CVPR 2026 Multimodal VLM Concept Bottleneck Model Interpretability Knowledge Distillation Unsupervised Classification Vision-Language Alignment Zero-Shot Image Captioning

CLIP-Free, Label-Free, Unsupervised Concept Bottleneck Models¶

Conference: CVPR 2026 arXiv: 2503.10981 Code: To be confirmed Area: Multimodal VLM Keywords: Concept Bottleneck Model, Interpretability, Knowledge Distillation, Unsupervised Classification, Vision-Language Alignment, Zero-Shot Image Captioning

TL;DR¶

This paper proposes TextUnlock, a method that aligns the output distribution of an arbitrary frozen visual classifier to a vision-language correspondence space, enabling the construction of a fully unsupervised Concept Bottleneck Model (U-F²-CBM) that requires no CLIP, no labels, and no trained linear probes. U-F²-CBM surpasses supervised CLIP-based CBMs across 40+ models.

Background & Motivation¶

Value of Concept Bottleneck Models (CBMs): CBMs map dense features to human-interpretable concept activations, which are then linearly combined to predict class labels. They are important interpretability tools, yet existing methods rely heavily on CLIP to provide image-concept annotations.

Drawbacks of CLIP Dependency: When CLIP is used to generate concept annotations, the CBM is anchored to the CLIP embedding space. Legacy models must then be explained through CLIP's similarity-based concepts rather than their own learned representations, and CLIP's biases (e.g., typographic bias) are introduced.

[Entries for locating displayed items]

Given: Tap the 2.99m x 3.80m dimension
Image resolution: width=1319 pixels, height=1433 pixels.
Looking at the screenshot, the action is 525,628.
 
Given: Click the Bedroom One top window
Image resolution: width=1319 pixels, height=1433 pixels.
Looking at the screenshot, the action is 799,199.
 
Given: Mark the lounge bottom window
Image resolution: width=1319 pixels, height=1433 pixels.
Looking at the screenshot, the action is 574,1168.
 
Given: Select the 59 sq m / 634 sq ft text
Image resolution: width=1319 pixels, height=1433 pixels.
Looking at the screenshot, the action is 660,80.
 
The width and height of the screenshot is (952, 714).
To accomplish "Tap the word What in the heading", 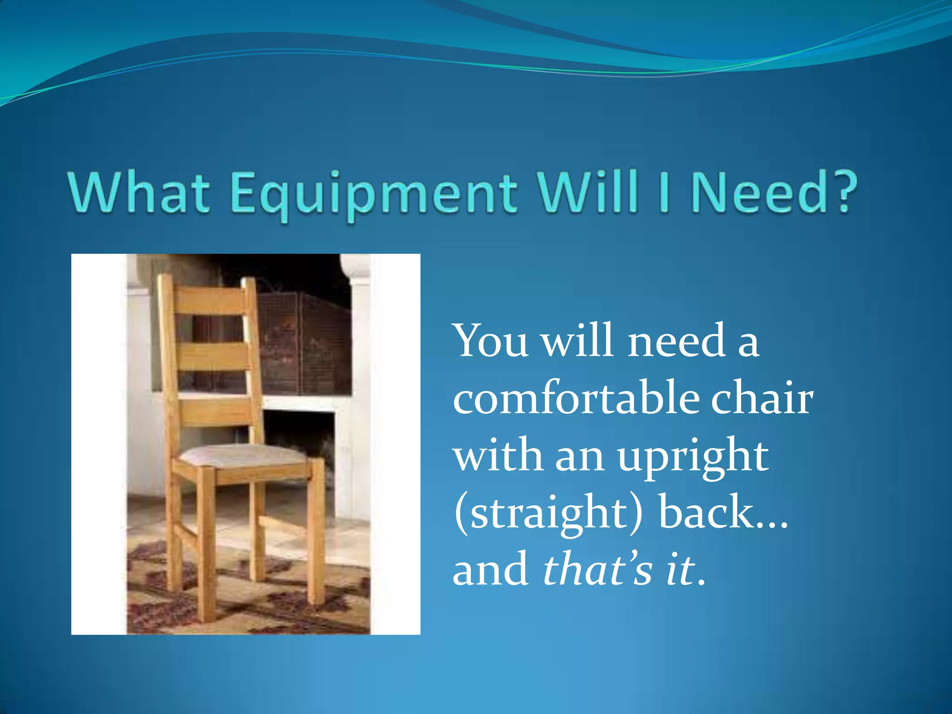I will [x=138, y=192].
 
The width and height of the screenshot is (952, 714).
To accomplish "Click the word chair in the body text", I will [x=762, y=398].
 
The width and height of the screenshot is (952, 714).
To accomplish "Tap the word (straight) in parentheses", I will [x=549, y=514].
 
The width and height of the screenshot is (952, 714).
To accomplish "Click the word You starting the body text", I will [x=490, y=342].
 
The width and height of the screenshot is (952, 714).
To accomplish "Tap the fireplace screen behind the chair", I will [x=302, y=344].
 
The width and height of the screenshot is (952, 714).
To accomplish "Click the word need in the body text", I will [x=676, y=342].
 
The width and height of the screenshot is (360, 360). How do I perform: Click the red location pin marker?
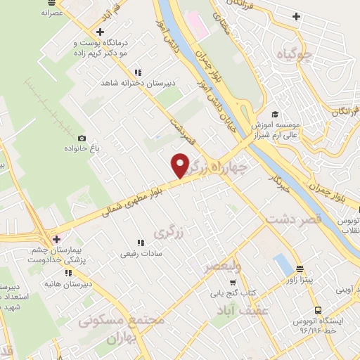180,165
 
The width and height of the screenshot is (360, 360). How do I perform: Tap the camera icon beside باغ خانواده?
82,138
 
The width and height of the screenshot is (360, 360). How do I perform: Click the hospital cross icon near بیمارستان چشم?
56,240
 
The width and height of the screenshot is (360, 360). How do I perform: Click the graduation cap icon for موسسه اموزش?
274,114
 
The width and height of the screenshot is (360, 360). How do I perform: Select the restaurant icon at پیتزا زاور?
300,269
---
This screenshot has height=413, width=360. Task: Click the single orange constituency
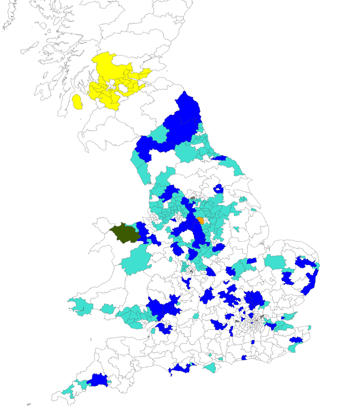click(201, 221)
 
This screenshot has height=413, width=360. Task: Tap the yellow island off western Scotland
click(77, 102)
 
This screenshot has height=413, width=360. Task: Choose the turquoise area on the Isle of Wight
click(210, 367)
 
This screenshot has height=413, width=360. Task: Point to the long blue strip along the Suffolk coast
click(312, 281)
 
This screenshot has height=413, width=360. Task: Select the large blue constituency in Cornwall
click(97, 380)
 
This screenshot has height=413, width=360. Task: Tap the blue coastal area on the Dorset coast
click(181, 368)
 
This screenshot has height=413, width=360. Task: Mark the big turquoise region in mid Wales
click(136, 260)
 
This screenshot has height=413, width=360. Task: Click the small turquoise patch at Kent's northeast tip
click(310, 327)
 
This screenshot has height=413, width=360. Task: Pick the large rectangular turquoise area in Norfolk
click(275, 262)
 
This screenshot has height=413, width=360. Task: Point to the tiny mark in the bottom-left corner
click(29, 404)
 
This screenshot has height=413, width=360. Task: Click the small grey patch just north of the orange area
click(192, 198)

* [Exercise goal]:
Pick up the write-up on CLIP-free, label-free concept bottleneck models right after its last sentence and carry it forward.

* [Result]:
Irreplaceability of Legacy Expert Models: High-performance task-specific legacy models are common in real-world scenarios. Retraining them on large-scale image-text corpora as CLIP does is impractical due to computational cost and data requirements.

High Cost of Manual Annotation: Methods that avoid CLIP require manual annotation of image-concept associations, which is time-consuming and expensive.

All CBMs Require Training a Linear Probe: Every existing CBM method requires training a linear classifier on top of concept activations to map concepts to class labels, making fully unsupervised operation impossible.

Retraining Alters the Model's Decision Distribution: Further fine-tuning a legacy model changes its original decision process, which is generally undesirable.

Method¶

Overall Architecture¶

The method consists of two stages:

Stage 1 — TextUnlock: A lightweight MLP is trained to project features from a frozen visual classifier into the text embedding space while preserving the original classification distribution.
Stage 2 — U-F²-CBM: With the MLP frozen, the aligned feature space is used for concept discovery and concept-to-class prediction, requiring no additional training.

Key Designs¶

Given a frozen visual classifier \(F\) (feature extractor \(F_v\) + linear classification head \(W\)) and an arbitrary text encoder \(T\):

MLP Projection: An MLP is trained to project visual features \(f = F_v(I)\) into \(\tilde{f} = \text{MLP}(f) \in \mathbb{R}^m\), placing them in the same space as text embeddings.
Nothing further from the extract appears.